The current detection rate of 40% to 60% for Down syndrome is acceptable for women less than 35 years of age since the detection rate prior to maternal blood screening was close to 0%. However, a 60% detection rate is not acceptable for women at 35 years and greater when the alternative is diagnostic testing using amniocentesis, which has a detection rate of 99%. However, by adjusting the number of patients undergoing amniocentesis, the rate of detection of Down syndrome can be increased.

This concept was recently reported in a study published in The New England Journal of Medicine by researchers who suggested that the Triple Marker Screening blood test could be used to adjust the risk for trisomy 21 in patients of advanced maternal-age (35 years of age and older). They compared their findings with universal amniocentesis in which 100% of patients undergo genetic amniocentesis, which identifies 99% of Down syndrome fetuses. The study reported identifying 89% of fetuses with Down syndrome, which would only require 25% of the high-risk patients to undergo amniocentesis. However, unlike universal amniocentesis, which identifies 99% of all chromosomal abnormalities, Triple Marker Screening only identified 65% of all chromosomal abnormalities.

To counter this argument, however, the authors stated that the other chromosomal defects were either lethal (trisomy 13 and 18), or were so infrequent (unbalanced translocations) that the benefit of saving normal fetuses from loss far outweighed the identification of rare chromosomal abnormalities.

Following the above study, the state of California implemented the Expanded Alpha-Fetoprotein Screening Program. In this program women over the age of 35 are given a brochure to read entitled, Prenatal Testing Choices For Women at 35 Years and Older. In which the options of the Triple Marker Screening blood test, chorionic villus biopsy, and genetic amniocentesis are explained.

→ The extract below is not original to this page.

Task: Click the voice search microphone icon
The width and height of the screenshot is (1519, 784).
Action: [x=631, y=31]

The most important concept to recognize, which is explained in the brochure, is that the detection rate for Down syndrome varies as a function of maternal age. In The New England Journal of Medicine article it was reported to be 89%. This, however, was the average for all women of 35 years of age and older. In reality, the detection rate of Down syndrome is less than 89% for women between the ages of 35 and 39. THIS IS AN IMPORTANT CONCEPT WHICH MAY NOT BE CLEARLY UNDERSTOOD BY MANY PATIENTS AND PHYSICIANS, even though the above brochure clearly explains this. The following graph illustrates this principle.




Thirteen percent (13%) of women 35 years of age will have an abnormal Triple Marker Blood test indicating an increased risk for trisomy 21, thus requiring an amniocentesis. However, only 71% of fetuses with trisomy 21will be identified. Thus, for every 10 fetuses with Down syndrome, only 7 will be detected. From this graph you can see that the detection rate of Down syndrome is lower than that reported in The New England Journal of Medicine (89%) for women between 35 and 39 years of age.

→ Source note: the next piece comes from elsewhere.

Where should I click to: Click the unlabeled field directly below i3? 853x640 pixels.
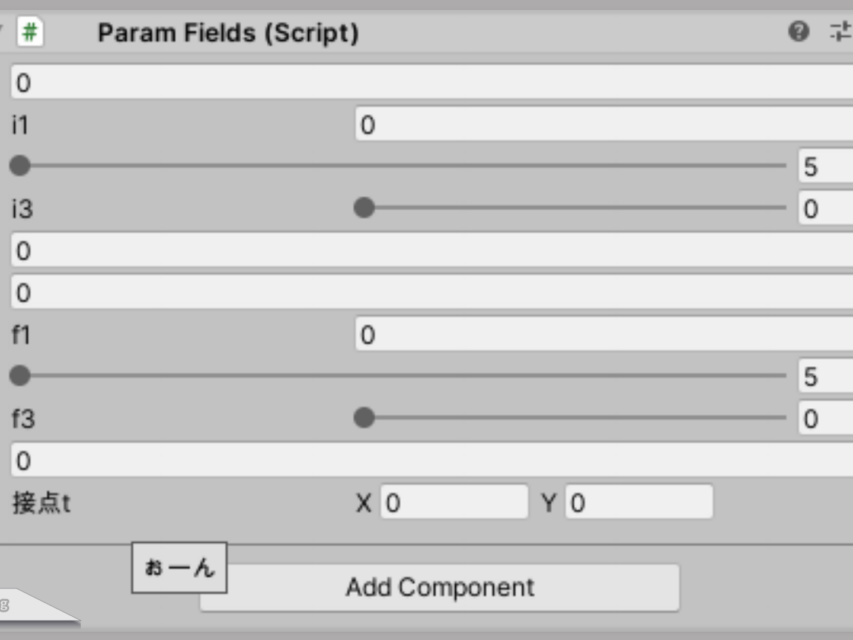[x=430, y=251]

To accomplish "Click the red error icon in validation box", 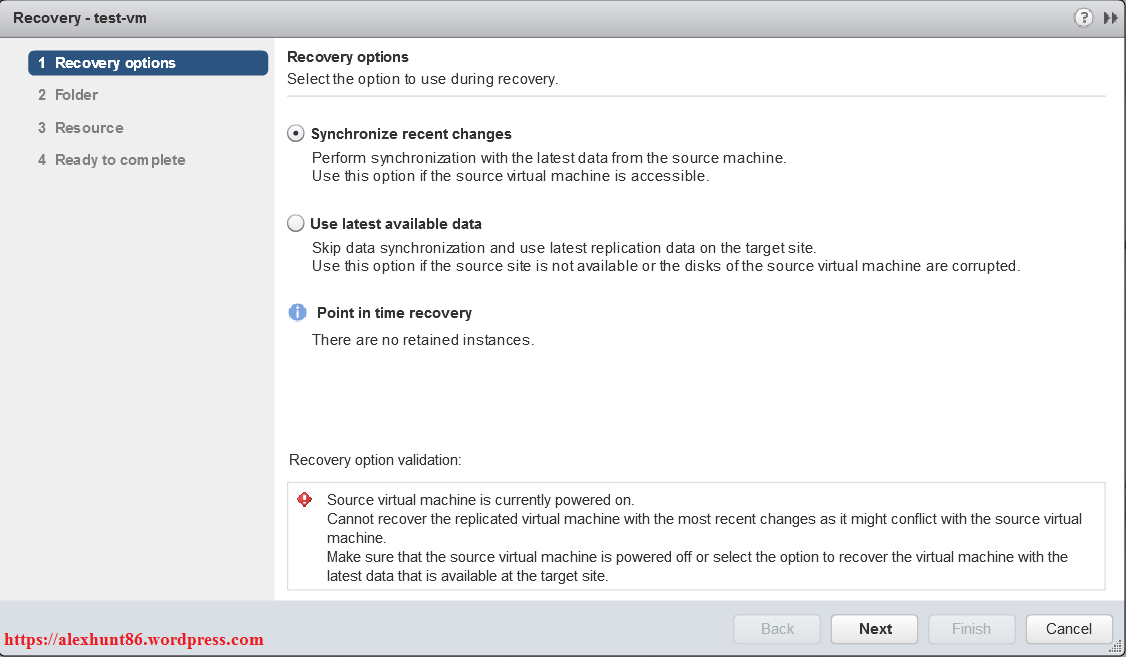I will click(x=305, y=500).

Advantages of Triple Marker Screening For Women at 35 Years of Age and Older

The advantage of the Triple Marker Screening Program for women 35 years of age and older is that it adjusts the risk for trisomy 21 for women who might not choose to undergo universal amniocentesis based only upon their age-related risk. For many of these women this is a better alternative than no test at all!

  • In addition, if the Triple Marker Screening Test is negative, the risk for having a fetus with Down syndrome is less than the risk of miscarriage if they were then to have an amniocentesis. For example, if a 35-year-old patient had a normal Triple Marker Screening test and then elected to have an amniocentesis, the risk of miscarriage would be 6 times greater than having a child with Down syndrome.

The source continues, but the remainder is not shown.